[TO DO]
Somewhere below are a line with "Тесты (278, 41)" and a later line with "Geopolitics (1026, 643)". Output exactly those lines and all lines between them.

[Saved data entries]
- Opening Delimiter -

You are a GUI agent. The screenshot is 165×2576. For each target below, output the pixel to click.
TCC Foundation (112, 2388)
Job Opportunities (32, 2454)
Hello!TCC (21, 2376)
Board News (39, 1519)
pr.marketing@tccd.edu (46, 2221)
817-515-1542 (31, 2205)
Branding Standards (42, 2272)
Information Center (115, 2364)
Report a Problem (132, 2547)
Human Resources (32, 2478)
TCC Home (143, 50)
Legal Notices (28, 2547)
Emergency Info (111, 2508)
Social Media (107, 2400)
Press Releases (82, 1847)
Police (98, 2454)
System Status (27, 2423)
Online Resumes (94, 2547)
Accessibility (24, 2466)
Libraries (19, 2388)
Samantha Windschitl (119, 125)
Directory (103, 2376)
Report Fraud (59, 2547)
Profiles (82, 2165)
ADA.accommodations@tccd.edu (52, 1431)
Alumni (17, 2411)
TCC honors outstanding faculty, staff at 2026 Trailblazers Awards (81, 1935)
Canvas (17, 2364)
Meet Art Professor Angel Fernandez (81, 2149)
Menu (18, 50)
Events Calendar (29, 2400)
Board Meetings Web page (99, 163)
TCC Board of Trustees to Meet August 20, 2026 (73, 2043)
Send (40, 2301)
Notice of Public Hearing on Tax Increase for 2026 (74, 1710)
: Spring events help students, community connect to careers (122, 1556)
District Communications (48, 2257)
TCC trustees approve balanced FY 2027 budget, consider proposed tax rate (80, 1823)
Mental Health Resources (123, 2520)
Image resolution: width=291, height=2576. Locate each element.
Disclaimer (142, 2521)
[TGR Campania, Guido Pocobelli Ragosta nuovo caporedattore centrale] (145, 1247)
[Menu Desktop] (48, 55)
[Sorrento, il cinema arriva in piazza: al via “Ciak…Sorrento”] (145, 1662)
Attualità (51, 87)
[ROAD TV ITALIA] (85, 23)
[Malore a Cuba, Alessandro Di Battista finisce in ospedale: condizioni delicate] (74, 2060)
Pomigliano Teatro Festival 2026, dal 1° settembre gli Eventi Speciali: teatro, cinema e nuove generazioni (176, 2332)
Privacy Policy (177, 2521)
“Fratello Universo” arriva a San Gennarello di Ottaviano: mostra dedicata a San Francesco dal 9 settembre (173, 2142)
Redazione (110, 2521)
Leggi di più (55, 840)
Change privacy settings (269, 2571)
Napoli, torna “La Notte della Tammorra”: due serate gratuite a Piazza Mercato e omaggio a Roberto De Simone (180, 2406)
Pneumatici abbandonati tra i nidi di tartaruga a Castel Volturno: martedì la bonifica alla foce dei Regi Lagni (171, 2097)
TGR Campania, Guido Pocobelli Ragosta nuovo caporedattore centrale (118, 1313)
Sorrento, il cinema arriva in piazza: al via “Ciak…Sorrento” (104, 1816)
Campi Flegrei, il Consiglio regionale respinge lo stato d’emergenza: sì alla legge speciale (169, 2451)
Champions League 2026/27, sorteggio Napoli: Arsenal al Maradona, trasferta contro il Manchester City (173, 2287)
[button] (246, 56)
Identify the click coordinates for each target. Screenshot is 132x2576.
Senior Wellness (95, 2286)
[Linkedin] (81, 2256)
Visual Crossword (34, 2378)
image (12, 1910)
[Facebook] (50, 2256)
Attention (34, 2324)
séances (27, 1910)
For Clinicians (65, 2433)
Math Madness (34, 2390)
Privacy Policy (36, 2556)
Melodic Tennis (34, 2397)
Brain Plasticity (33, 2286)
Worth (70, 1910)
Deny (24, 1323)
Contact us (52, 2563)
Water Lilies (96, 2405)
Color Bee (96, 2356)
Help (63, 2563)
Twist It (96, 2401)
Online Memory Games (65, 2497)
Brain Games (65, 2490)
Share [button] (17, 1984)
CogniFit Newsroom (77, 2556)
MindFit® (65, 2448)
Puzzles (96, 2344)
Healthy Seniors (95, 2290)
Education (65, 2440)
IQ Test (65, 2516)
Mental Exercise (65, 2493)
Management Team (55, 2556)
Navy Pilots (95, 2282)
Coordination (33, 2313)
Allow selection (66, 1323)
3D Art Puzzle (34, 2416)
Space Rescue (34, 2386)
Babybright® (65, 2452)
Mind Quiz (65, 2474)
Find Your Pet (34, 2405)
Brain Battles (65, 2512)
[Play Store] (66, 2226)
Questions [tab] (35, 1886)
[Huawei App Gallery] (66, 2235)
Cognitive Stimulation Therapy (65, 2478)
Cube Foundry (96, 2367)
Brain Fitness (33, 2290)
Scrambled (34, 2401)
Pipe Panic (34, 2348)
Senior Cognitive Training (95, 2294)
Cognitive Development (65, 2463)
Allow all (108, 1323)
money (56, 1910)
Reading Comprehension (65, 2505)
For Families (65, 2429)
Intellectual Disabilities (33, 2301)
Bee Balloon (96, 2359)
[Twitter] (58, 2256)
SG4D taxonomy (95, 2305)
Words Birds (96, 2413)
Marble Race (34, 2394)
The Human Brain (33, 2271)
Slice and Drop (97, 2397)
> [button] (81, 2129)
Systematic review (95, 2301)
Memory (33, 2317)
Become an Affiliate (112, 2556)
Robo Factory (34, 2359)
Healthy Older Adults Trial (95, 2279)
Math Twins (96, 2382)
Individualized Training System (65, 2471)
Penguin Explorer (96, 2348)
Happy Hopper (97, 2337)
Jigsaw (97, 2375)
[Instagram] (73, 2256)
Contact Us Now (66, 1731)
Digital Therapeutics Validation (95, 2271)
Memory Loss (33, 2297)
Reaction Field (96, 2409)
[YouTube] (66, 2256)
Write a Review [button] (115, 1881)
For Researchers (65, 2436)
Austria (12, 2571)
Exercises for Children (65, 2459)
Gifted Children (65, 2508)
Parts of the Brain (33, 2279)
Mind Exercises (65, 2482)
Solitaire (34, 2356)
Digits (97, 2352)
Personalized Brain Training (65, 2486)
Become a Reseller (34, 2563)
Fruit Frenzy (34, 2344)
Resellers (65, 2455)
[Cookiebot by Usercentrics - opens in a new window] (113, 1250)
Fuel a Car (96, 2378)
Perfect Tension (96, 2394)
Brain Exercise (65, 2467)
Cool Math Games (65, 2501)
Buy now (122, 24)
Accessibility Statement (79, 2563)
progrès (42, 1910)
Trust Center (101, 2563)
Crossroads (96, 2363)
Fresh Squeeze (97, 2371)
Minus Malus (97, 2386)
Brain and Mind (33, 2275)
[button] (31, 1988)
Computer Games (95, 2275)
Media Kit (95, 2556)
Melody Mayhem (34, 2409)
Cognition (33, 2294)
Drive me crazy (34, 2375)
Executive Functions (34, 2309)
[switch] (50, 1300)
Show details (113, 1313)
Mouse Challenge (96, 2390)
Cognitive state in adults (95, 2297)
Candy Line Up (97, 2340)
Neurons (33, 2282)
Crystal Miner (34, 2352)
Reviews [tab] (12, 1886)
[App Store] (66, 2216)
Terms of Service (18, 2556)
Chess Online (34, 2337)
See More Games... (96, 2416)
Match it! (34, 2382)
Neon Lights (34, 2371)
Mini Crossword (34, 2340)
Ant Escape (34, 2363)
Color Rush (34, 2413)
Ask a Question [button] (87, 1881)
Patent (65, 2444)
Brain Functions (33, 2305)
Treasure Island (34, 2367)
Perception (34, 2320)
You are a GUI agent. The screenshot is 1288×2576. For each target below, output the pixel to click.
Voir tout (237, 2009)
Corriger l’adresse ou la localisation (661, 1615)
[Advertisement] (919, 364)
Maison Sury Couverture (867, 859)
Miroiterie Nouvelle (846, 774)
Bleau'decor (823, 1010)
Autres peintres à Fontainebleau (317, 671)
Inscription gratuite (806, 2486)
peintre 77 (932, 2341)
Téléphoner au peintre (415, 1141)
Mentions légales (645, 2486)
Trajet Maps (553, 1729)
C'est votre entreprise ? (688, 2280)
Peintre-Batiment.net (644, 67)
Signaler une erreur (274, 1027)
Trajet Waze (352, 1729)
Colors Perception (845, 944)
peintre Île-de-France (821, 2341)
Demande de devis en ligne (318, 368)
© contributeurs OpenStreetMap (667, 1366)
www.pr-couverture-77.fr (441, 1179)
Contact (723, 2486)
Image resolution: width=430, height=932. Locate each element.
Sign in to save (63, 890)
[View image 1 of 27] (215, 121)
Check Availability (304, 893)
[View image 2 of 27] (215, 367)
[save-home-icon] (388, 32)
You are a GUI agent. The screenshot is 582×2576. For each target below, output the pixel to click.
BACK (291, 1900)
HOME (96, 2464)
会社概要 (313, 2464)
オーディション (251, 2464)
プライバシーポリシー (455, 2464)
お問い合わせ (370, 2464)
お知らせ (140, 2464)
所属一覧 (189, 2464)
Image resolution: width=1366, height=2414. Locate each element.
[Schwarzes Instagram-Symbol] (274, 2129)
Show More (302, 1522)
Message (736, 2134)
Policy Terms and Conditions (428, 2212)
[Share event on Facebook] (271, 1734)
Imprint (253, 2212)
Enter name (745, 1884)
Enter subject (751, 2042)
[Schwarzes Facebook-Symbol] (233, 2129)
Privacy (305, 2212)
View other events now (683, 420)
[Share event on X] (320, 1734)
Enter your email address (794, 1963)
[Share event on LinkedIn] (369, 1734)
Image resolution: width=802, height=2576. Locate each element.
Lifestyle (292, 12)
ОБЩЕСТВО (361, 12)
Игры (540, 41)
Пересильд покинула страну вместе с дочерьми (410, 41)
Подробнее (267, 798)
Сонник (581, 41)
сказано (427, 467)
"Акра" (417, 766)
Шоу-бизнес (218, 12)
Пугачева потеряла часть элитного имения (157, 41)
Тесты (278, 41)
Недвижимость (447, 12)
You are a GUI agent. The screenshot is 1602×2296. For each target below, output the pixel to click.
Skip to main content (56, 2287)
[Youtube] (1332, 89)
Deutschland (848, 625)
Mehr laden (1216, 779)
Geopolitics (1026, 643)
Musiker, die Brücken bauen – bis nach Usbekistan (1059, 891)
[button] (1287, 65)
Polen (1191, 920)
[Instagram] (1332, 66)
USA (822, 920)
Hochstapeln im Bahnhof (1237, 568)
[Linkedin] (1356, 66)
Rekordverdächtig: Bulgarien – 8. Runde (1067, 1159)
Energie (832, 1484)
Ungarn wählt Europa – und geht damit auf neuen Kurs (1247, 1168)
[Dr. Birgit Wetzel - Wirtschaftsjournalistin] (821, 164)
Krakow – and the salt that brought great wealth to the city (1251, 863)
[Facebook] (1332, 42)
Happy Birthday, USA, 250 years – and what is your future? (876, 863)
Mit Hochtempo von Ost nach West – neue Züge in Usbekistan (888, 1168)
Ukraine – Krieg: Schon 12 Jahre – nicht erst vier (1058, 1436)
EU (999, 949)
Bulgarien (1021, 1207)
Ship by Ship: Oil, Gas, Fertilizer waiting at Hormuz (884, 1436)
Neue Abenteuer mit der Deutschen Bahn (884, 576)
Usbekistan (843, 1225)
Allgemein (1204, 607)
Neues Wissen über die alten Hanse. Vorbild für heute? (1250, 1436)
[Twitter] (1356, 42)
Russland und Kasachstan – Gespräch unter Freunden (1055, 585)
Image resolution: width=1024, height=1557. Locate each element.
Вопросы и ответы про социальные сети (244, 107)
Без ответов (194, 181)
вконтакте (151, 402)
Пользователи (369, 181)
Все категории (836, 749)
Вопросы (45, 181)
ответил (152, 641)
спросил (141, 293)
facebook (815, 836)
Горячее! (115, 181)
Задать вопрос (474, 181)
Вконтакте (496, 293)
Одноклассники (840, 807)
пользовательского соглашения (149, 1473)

- Closing Delimiter -

[TASK RESULT]
Тесты (278, 41)
Недвижимость (447, 12)
You are a GUI agent. The screenshot is 1602×2296. For each target below, output the pixel to click.
Skip to main content (56, 2287)
[Youtube] (1332, 89)
Deutschland (848, 625)
Mehr laden (1216, 779)
Geopolitics (1026, 643)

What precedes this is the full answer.